Many town meetings I've held this year have turned into standing-room-only sessions. Such active citizen participation would make the Founders proud of America's 233-year-old revolutionary "experiment." That is, the government works for the people; the people don't work for the government.
Thanks to Iowa's presidential precinct caucuses every four years, Iowans are well known for being active participants in representative government. For 28 years in a row, I've met with Iowans in each of Iowa's 99 counties at least once every year to find out face-to-face what's on the minds of people.
I appreciate when people take the time out of their busy schedules to attend and participate. This year, large turnouts are driven by anxiety about the economic downturn, disaster assistance, unemployment, health care reform and, especially the federal bailouts for the banking and automobile industries that have put taxpayers on the hook for hundreds of billions of dollars.
From one side of the state to the other, Iowans at my town meetings, ask: "When is enough, enough?"
This summer, Congress is hammering out ideas to overhaul the U.S. health care system. The White House and Congress from the outset identified two overriding targets for reform: to curb the spiraling costs of health care (which today absorbs roughly one out of every six dollars spent in the United States) and to expand access to health care insurance for the 47 million uninsured Americans.
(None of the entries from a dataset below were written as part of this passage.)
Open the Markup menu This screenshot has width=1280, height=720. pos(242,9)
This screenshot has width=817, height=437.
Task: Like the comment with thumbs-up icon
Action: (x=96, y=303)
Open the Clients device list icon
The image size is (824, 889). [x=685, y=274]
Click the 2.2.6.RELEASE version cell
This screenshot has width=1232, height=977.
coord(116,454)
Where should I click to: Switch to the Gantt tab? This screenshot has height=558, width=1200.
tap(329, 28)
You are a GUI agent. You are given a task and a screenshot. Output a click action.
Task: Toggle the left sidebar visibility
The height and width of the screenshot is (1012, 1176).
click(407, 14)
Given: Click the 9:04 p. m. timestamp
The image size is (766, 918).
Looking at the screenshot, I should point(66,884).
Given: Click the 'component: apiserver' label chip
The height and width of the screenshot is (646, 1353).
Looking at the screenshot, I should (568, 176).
Regrettably, it seems the big spenders in Washington want to abandon the first goal entirely. They are focusing on sweeping changes to the U.S. health care system that substantially grows the federal role in the delivery of medicine in America. A partisan band of lawmakers in Congress seems comparable to the medieval looters of Sherwood Forrest. Health bills being pushed by the majority party in the House of Representatives would enact a stiff surtax on small businesses and other higher-income taxpayers, and would also impose a penalty on small businesses that do not provide health insurance coverage to their employees.
So many Iowans have expressed their anxiety about losing their jobs and getting the economy back on the right track. If Congress steamrolls a partisan Robin Hood plan that finances a government take-over of the U.S. health care system on the backs of small business, I'm afraid the economy may never fully recover. Small businesses are the job-creating engine in America, accounting for 70 percent of new private sector jobs. Slapping a surtax of up to 5.4 percent on those earning $280,000 or more a year will not encourage small business owners to create jobs, retain their current employees, and invest in their businesses.
The White House and Congressional Democrats already have crowed their intent to raise marginal tax rates to 36 and 39.6 percent on the top two brackets. They also proposed raising the tax rates on capital gains and dividends to 20 percent and jack up the estate tax as high as 45 percent. The merry band of big spenders would add the Robin Hood surtax on top of those tax hikes to finance the government's gradual control of U.S. medicine. The marginal federal tax rate proposed by House Democrats goes up as high as 48 percent, and that doesn't even include state income taxes. In Iowa, the highest state tax rate is nine percent. Therefore, under the House Democrats proposal, Iowans would face a marginal tax rate as high as 57 percent.
As my constituents ask: "When is enough, enough?"
The director of the nonpartisan Congressional Budget Office splashed cold water on the proposals being advanced, saying "the legislation significantly expands the federal responsibility for health care costs" and does not make fundamental changes to curb medical spending in the future.
Taxpayers can only hope the leadership in Congress and the White House will listen to a nonpartisan voice of reason and put fact before fiction.
As the ranking member of the Finance Committee, I have been working in good faith to broker a bipartisan solution that protects taxpayers, reins in runaway health spending, ties quality outcomes to reimbursements and expands affordable access to health insurance. The U.S. health care system already is riding an unsustainable spending curve that would consume an insatiable share of the federal budget.
But the White House and Democrat-led Congress would have us believe a Robin Hood Rx would remedy the situation. It's more like a prescription for economic disaster.
Robin Hood has been known through the ages for "stealing from the rich and giving to the poor." Folklore is good fiction. But fiction can't disguise the facts. And the facts show the Democratic proposals would send health care spending sky-high and saddle small business with excessive tax increases. Not even Robin Hood can hoodwink those facts.